Нет никакого сомнения в том, что опыт социологии может пригодиться и в других науках. Здесь встречаются поразительные примеры. Представление о пространстве-времени как о едином континууме, свойства которого обусловлены протекающими в нем процессами, было более-менее одновременно сформулировано в двух очень далеких областях науки. Теория относительности Эйнштейна сразу же приходит здесь в голову, однако точно такая же конструкция встречается в работах Бахтина по теории романа. Более того, она называется практически так же, только по-древнегречески — хронотопом. Очевидно, Эйнштейн не читал Бахтина. Обратное возможно, но трудно поверить, что размышления русского философа и филолога были инициированы физикой. Скорее, можно говорить об общем духе времени, о восприятии геометрических идей о кривом пространстве, восходящих к Лобачевскому и Риману.

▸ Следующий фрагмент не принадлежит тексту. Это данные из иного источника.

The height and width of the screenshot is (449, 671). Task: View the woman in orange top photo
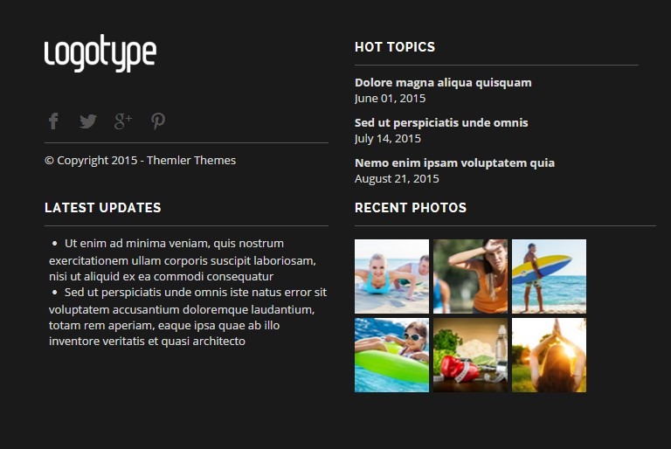470,277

Однако здесь важно провести и существенное различие. Физика может воспринять математическую идею в деталях, а филология довольствуется лишь общим содержанием идеи. Это различие удобно пояснить таким нелицеприятным примером. Замечательный филолог и мыслитель XX века Лотман мучался вопросом о том, как оценить содержательность поэтического текста с точки зрения теории информации. По представлениям теории информации — а это типичная точная наука, — чем меньше текст допускает вариантов, тем меньше в нем информации. Хочется думать, что поэт в своих стихах хочет выразить нечто интересное и поучительное, однако законы стихосложения налагают значительные ограничения на набор возможных текстов, то есть заранее уменьшают информацию, содержащуюся в нем. Так почему же поэт не пишет прозой, в которых этих правил значительно меньше?

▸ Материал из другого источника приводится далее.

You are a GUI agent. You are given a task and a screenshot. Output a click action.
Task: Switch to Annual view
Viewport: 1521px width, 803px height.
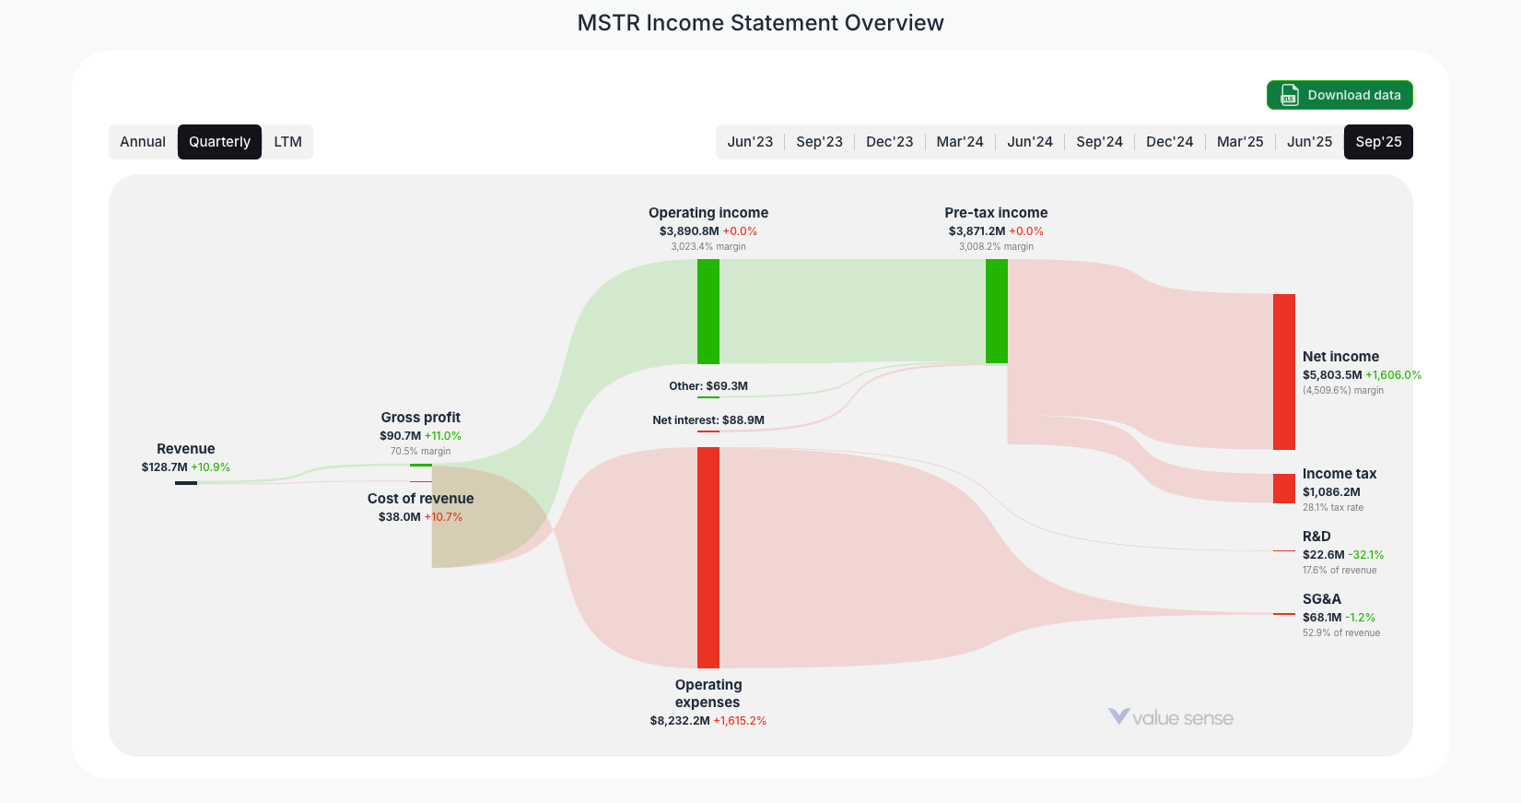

Не хочется отнимать приятного знакомства с замечательными работами Лотмана у тех, кто еще не читал их. Скажу только, что в них кратко («всего» в двух-трех увесистых томах) и очень убедительно разрешается этот парадокс. С автором трудно не согласиться. Однако человек школу физико-математических наук, ожидает, что в конце этого пира мысли содержится ответ на простой вопрос о том, сколько же конкретно мегабайт информации, по мнению автора, содержится в стихотворении «Я помню чудное мгновенье» и как оно соотносится с количеством информации, содержащемся в аналогичном по объему куске таблицы логарифмов. В этих томах подобного ответа, конечно, нет.

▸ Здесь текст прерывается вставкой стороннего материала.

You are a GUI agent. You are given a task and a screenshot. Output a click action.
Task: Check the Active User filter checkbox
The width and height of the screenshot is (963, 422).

Проблема здесь не в том, что филология изначально хуже физики. Знающие люди говорят, что в лингвистике есть столь же математизированные области, как и в физике. В эти области внес важный вклад, скажем, великий математик XX века Колмогоров. Читать труды по этим разделам науки нисколько не проще, чем по физике. Вообще, насколько до нас, представителей физико-математических наук, доходят вести с этого фронта борьбы за истину, лингвистика — вторая область, где вслед за физикой удалась смычка между математикой и другой наукой.